Output exactly the lines below from the one containing "You are a computer-use" to the last line, both included. Omit pictures.

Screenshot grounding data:
--- START ---
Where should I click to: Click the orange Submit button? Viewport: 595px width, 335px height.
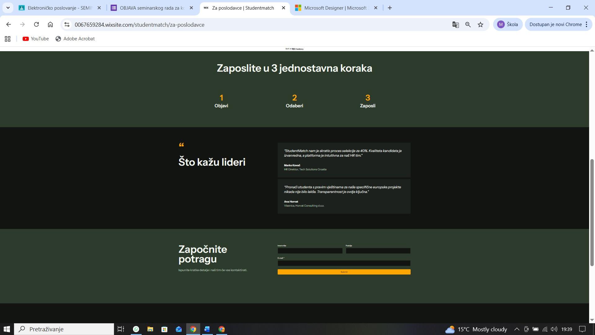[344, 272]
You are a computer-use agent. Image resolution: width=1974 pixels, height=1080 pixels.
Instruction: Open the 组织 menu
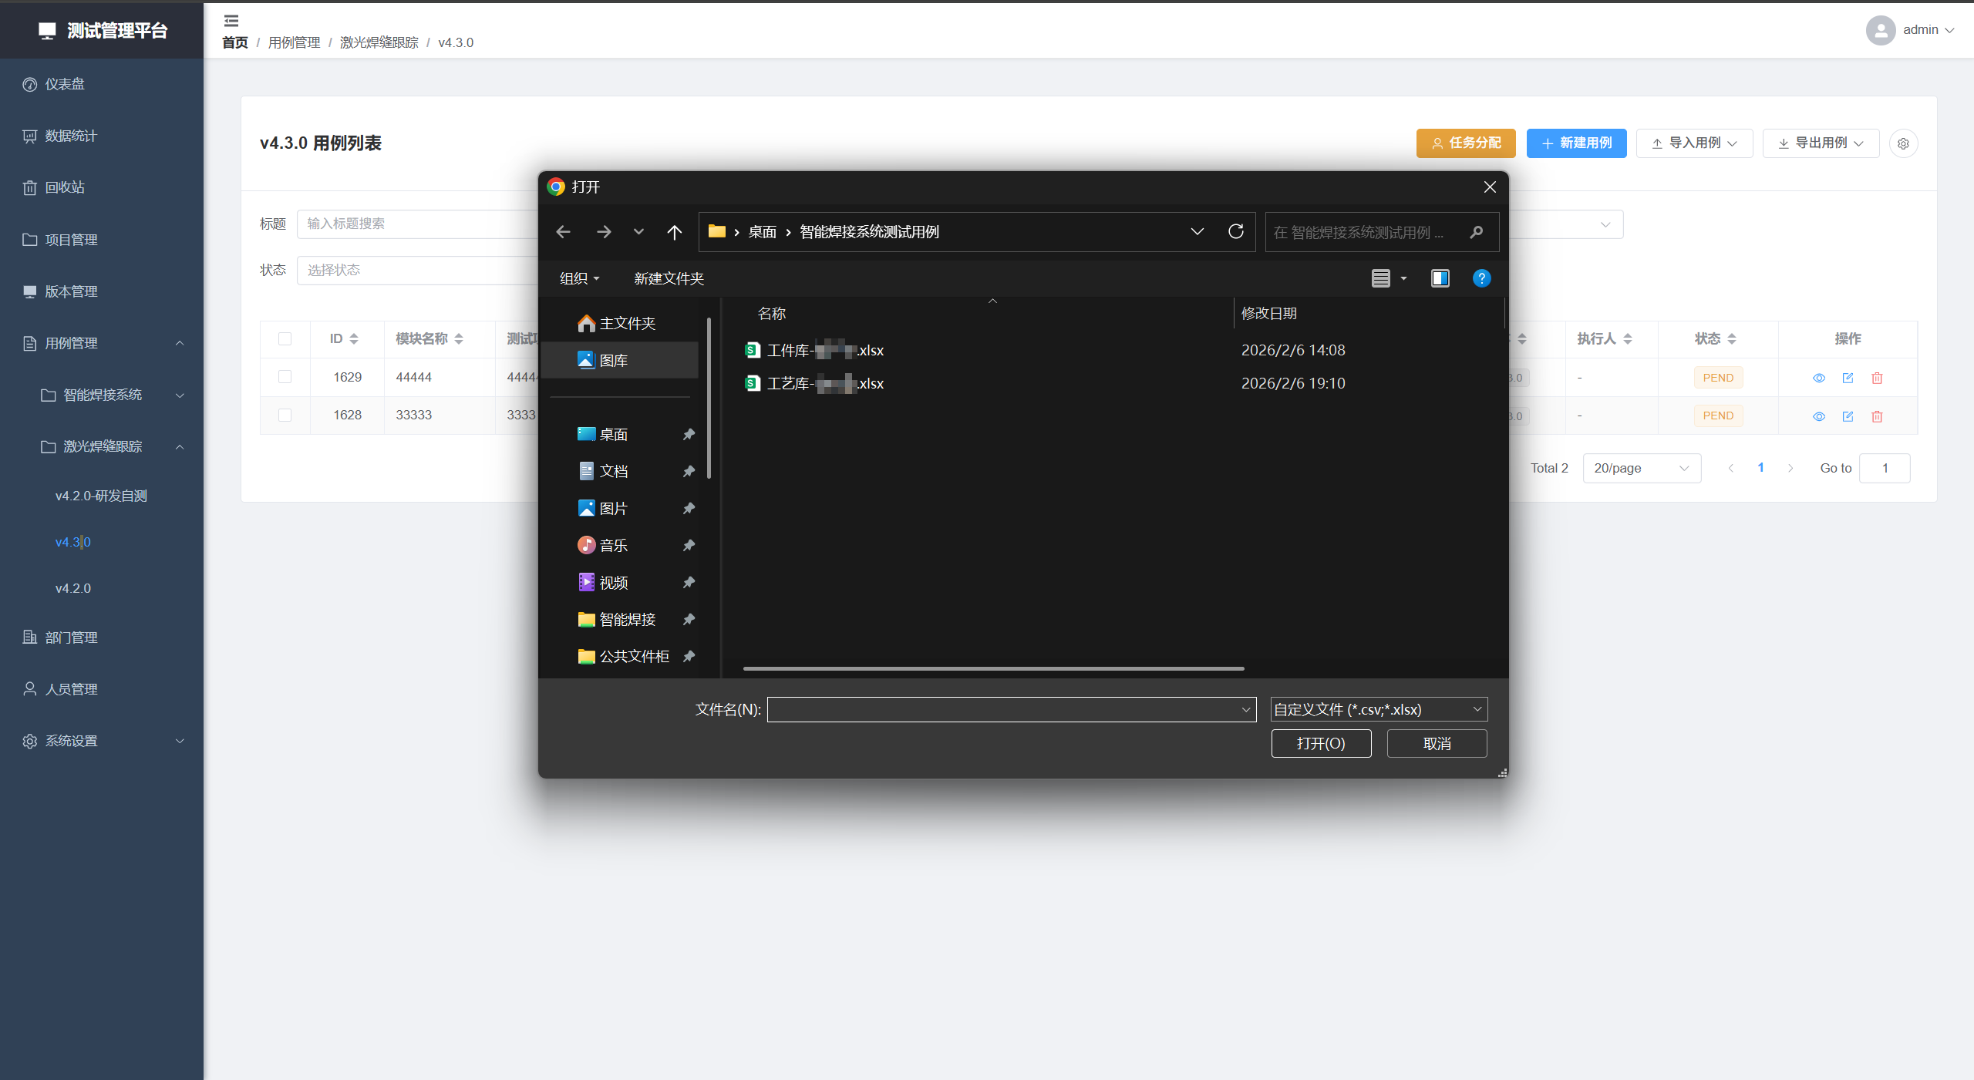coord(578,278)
--- END ---
PROBLEM SOLUTION:
You are a computer-use agent. Image resolution: width=1974 pixels, height=1080 pixels.
Instruction: Open the 组织 menu
coord(578,278)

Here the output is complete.